Niederbuchsiten

30 Jahre Dorfchilbi müssen gefeiert werden

Bereits vor 20 Uhr war die Festmeile gut besetzt.

Bereits vor 20 Uhr war die Festmeile gut besetzt.

Bei der Jubiläumsausgabe der Dorfchilbi in Niederbuchsiten setzte das OK erstmals auf viel Live-Musik – mit Erfolg.

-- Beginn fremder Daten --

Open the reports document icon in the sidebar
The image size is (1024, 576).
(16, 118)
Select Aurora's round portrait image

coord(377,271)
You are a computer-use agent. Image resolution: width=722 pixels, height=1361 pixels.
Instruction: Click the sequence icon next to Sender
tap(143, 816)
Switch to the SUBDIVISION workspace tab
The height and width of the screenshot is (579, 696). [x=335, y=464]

Dieses Wochenende ging die Niederbuchsiter Dorfchilbi bereits in die 30. Runde. Über drei Tage verteilt, traf sich die Bevölkerung von Niederbuchsiten und Umgebung in der Dorfmitte. Auch dieses Jahr waren zahlreiche Attraktionen dabei, beispielsweise Marktstände, Koffermarkt, Karussell, Hüpfburg und die Bahn «Skorpion». Und natürlich gab es viele Möglichkeiten, bei Essen oder Getränken zusammenzusitzen und zu plaudern, beispielsweise im Steakhouse, im Kafistübli, am Bierwagen, bei einer Crêpe oder bei Raclette oder in einem der drei Festzelte der Dorfvereine. Die Leute grüssten sich im Vorbeigehen, man kennt sich.

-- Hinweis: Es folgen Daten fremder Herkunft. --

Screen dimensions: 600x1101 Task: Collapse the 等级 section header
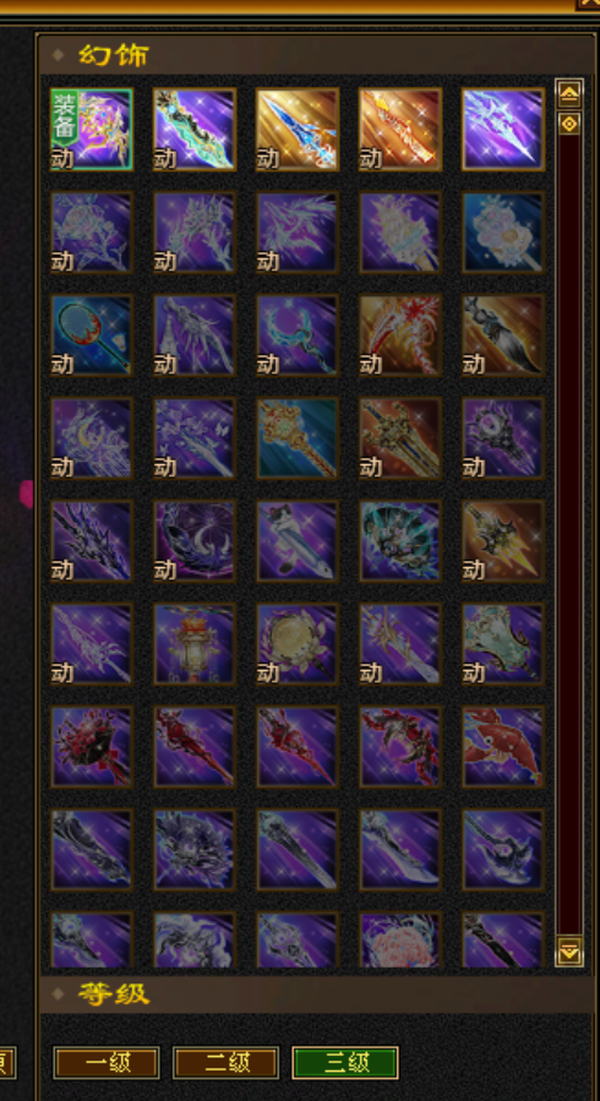coord(316,994)
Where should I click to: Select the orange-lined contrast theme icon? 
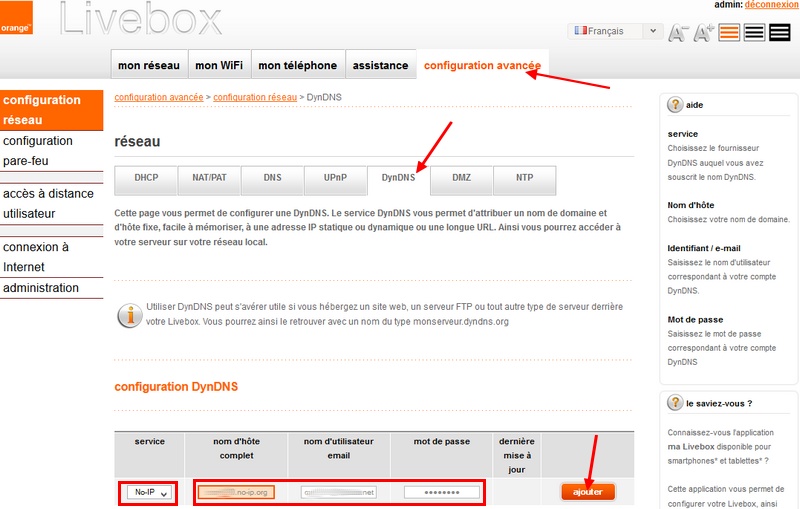[730, 32]
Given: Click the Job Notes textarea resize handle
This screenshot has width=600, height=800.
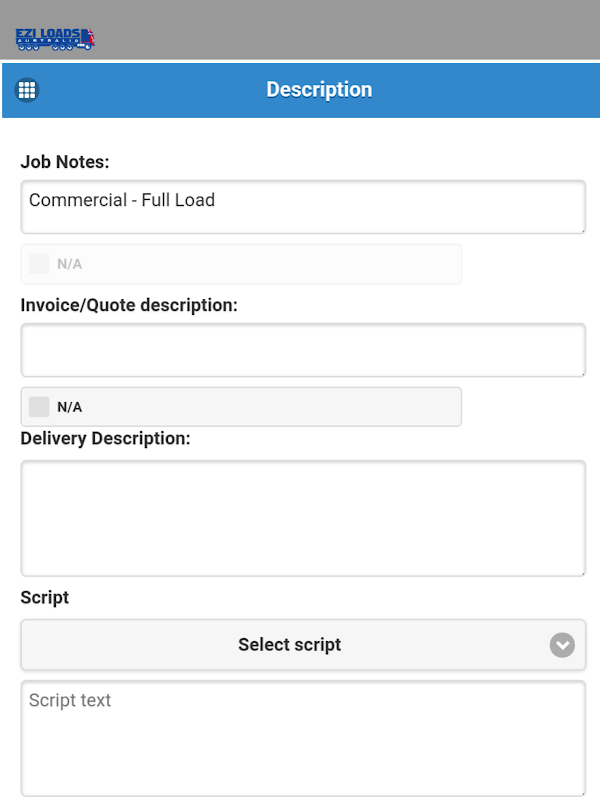Looking at the screenshot, I should [x=582, y=229].
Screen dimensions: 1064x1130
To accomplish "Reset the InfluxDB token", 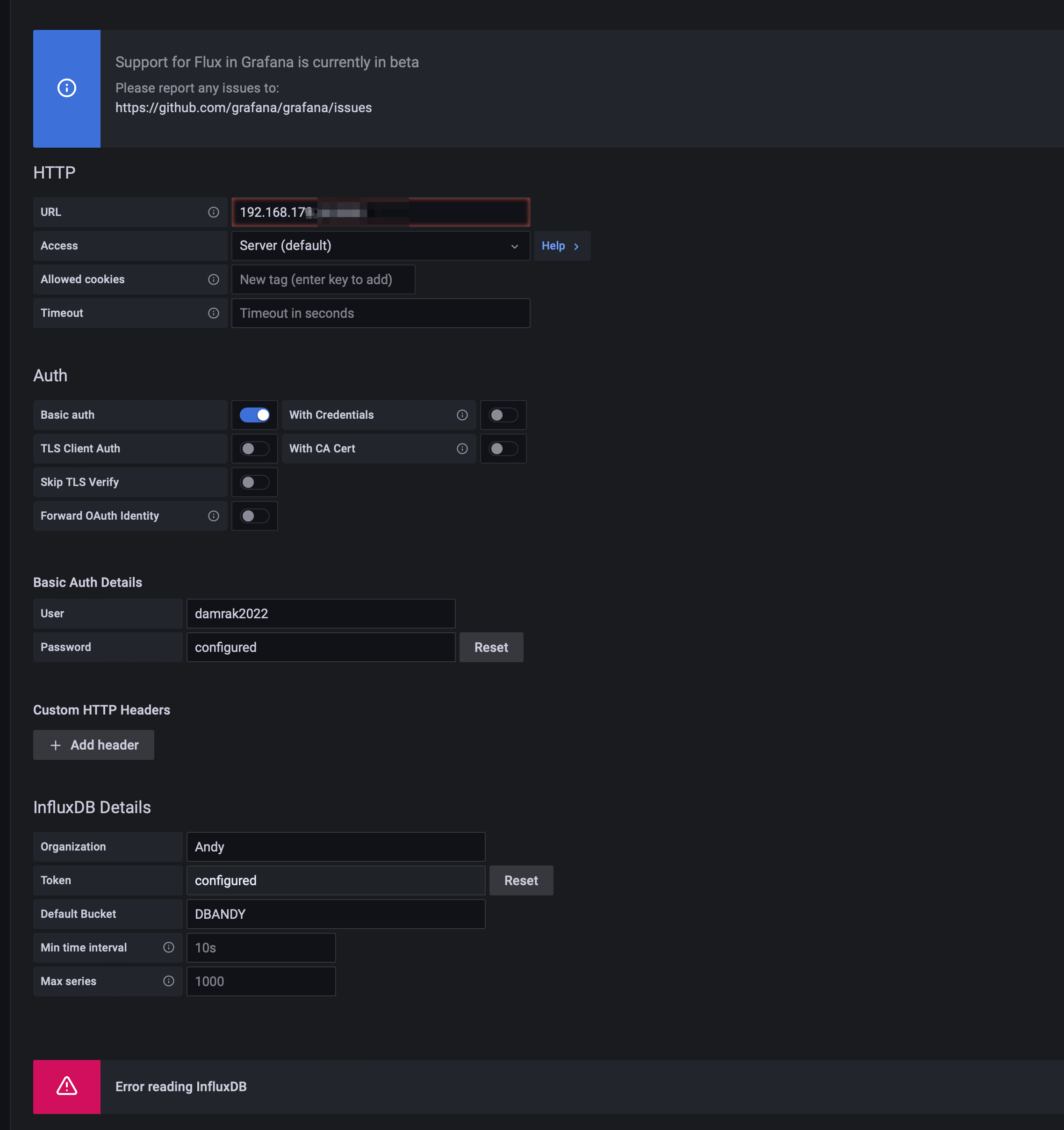I will pos(520,880).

«Zuerst haben wir selber nicht daran gedacht, dass es schon das 30. Jahr ist», so OK-Präsident Markus Müller. Als das Organisationsteam, bestehend aus Mitgliedern der Musikgesellschaft, des Schützenvereins und des Turnvereins, darauf aufmerksam gemacht wurde, planten sie an zusätzlichen Sitzungen die Jubiläumsausgabe.

Erstmals viel Live-Musik

Laut Müller speziell war die Live-Musik, von der es in diesem Jahr mehr zu hören gab. Unter anderem spielten Michel Live & Solo, Franz der Orgler, der Tambourenverein Rothrist und die Band «tÖMbler». Zum ersten Mal mit dabei war Clown Sascha, der auf hohen Stelzen über das Festgelände stakte und die Leute mit lustigen Sprüchen und insbesondere die Kinder mit Ballonfiguren unterhielt.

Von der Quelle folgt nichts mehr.